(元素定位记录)

╔══

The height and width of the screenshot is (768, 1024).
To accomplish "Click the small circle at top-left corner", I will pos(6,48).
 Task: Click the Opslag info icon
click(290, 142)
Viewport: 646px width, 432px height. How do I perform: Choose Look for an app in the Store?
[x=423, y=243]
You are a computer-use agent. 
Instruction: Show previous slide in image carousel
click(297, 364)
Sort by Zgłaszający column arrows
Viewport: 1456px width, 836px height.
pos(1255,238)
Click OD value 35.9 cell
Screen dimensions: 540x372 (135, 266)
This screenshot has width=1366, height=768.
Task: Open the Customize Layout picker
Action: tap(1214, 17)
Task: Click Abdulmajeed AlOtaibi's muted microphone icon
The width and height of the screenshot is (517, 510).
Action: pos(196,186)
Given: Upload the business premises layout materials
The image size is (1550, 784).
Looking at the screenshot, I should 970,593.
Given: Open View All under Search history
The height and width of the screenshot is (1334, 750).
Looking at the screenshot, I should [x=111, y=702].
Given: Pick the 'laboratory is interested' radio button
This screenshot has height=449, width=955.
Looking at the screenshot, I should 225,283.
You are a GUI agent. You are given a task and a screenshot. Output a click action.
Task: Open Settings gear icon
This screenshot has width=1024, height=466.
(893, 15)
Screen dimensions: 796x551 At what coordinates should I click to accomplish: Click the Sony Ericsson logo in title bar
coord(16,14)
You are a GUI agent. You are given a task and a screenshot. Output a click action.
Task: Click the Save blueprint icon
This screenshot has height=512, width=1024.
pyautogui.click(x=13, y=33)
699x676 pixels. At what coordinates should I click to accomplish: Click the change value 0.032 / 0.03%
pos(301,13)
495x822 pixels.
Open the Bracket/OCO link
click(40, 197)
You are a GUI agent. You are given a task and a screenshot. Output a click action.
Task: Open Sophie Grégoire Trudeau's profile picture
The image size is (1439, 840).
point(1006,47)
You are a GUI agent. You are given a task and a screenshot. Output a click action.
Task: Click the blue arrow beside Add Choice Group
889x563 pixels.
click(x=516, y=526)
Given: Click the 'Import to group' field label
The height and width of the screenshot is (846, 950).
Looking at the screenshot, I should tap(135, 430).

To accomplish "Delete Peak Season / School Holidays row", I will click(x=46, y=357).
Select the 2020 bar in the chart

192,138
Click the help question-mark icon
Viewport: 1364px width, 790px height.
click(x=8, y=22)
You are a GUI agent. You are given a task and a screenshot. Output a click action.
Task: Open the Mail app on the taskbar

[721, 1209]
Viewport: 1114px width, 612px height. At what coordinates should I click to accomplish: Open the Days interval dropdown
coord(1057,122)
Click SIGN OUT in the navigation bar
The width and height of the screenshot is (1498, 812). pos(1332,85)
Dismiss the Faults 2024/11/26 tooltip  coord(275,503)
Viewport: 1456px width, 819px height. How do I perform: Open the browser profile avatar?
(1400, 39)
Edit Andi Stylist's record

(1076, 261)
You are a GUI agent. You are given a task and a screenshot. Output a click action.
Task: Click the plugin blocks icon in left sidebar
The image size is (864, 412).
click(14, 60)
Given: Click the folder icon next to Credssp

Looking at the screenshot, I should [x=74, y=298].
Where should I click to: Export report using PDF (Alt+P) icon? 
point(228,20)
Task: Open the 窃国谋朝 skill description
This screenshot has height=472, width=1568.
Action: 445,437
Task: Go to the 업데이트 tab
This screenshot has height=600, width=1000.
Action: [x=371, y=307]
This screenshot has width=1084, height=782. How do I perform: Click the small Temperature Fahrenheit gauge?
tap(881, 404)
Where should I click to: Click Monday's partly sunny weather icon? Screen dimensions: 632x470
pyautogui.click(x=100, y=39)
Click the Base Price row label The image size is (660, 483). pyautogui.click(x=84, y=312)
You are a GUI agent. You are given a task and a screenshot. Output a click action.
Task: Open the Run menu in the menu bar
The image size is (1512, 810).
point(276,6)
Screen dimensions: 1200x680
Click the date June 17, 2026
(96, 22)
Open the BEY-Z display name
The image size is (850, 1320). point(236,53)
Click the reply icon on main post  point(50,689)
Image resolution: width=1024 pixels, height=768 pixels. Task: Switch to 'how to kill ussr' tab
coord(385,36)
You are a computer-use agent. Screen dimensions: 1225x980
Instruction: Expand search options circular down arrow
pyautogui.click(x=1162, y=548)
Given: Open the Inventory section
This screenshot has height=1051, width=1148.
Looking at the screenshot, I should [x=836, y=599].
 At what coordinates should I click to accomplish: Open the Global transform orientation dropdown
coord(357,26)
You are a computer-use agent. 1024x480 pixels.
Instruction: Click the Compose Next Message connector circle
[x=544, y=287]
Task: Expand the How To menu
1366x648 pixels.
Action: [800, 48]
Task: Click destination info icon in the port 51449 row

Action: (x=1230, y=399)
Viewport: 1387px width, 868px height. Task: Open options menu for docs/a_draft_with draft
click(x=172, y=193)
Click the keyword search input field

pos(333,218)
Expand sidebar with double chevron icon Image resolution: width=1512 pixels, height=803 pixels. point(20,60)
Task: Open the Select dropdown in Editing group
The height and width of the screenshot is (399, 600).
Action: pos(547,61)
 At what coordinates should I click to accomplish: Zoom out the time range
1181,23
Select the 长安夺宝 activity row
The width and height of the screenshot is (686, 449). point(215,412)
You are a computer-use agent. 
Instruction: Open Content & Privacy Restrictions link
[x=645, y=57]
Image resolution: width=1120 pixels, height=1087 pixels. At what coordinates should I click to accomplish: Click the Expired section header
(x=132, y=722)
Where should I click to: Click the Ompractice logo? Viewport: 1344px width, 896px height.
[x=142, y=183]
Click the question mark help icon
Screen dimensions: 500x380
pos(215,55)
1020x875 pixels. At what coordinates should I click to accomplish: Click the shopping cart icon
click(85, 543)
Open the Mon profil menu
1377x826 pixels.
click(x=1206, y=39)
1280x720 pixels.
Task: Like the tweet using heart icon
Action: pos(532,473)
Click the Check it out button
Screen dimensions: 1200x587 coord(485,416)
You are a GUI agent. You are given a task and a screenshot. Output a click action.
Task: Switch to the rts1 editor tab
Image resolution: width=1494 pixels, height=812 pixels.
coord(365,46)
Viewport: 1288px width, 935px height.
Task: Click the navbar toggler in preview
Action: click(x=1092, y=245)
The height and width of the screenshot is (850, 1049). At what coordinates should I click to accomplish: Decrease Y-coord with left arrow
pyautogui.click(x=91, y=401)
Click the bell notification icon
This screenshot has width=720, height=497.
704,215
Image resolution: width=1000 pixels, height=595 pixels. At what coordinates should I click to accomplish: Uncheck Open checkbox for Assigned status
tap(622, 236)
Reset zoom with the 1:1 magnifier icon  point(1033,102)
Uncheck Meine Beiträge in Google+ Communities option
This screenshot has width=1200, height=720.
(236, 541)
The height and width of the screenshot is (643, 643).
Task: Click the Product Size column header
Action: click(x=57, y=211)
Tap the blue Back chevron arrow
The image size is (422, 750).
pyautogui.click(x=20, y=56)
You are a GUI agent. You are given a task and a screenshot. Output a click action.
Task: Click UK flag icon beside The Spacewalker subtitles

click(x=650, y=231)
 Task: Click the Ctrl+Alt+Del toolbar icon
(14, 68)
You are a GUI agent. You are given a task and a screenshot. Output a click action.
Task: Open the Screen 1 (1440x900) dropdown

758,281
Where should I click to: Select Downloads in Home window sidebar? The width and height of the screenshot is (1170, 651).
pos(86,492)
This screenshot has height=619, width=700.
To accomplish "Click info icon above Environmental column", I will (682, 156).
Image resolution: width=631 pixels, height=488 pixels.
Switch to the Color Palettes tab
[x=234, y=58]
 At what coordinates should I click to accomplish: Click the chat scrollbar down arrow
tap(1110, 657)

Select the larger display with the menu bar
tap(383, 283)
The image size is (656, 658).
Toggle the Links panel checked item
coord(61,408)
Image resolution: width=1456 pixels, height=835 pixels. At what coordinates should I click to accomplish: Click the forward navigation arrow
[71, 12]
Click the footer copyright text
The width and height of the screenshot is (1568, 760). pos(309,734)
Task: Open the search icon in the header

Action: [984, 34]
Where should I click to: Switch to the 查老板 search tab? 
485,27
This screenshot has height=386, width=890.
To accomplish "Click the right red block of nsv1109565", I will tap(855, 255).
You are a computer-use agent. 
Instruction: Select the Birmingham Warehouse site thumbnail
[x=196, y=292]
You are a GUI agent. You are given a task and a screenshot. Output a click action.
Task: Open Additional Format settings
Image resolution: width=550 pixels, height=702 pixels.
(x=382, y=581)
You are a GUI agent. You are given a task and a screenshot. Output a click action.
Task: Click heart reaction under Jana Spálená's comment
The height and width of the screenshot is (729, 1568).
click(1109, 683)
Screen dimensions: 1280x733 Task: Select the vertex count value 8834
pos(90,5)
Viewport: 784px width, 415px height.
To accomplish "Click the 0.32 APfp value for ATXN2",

╚══

任务目标 - 原样返回数据中以包含“Click OD value 35.9 cell”的一行开头、以包含“Action: pos(196,186)”的一行结尾的部分，首尾两行都要包括。

输出结果 -
Click OD value 35.9 cell
Screen dimensions: 540x372 (135, 266)
This screenshot has width=1366, height=768.
Task: Open the Customize Layout picker
Action: tap(1214, 17)
Task: Click Abdulmajeed AlOtaibi's muted microphone icon
The width and height of the screenshot is (517, 510).
Action: pos(196,186)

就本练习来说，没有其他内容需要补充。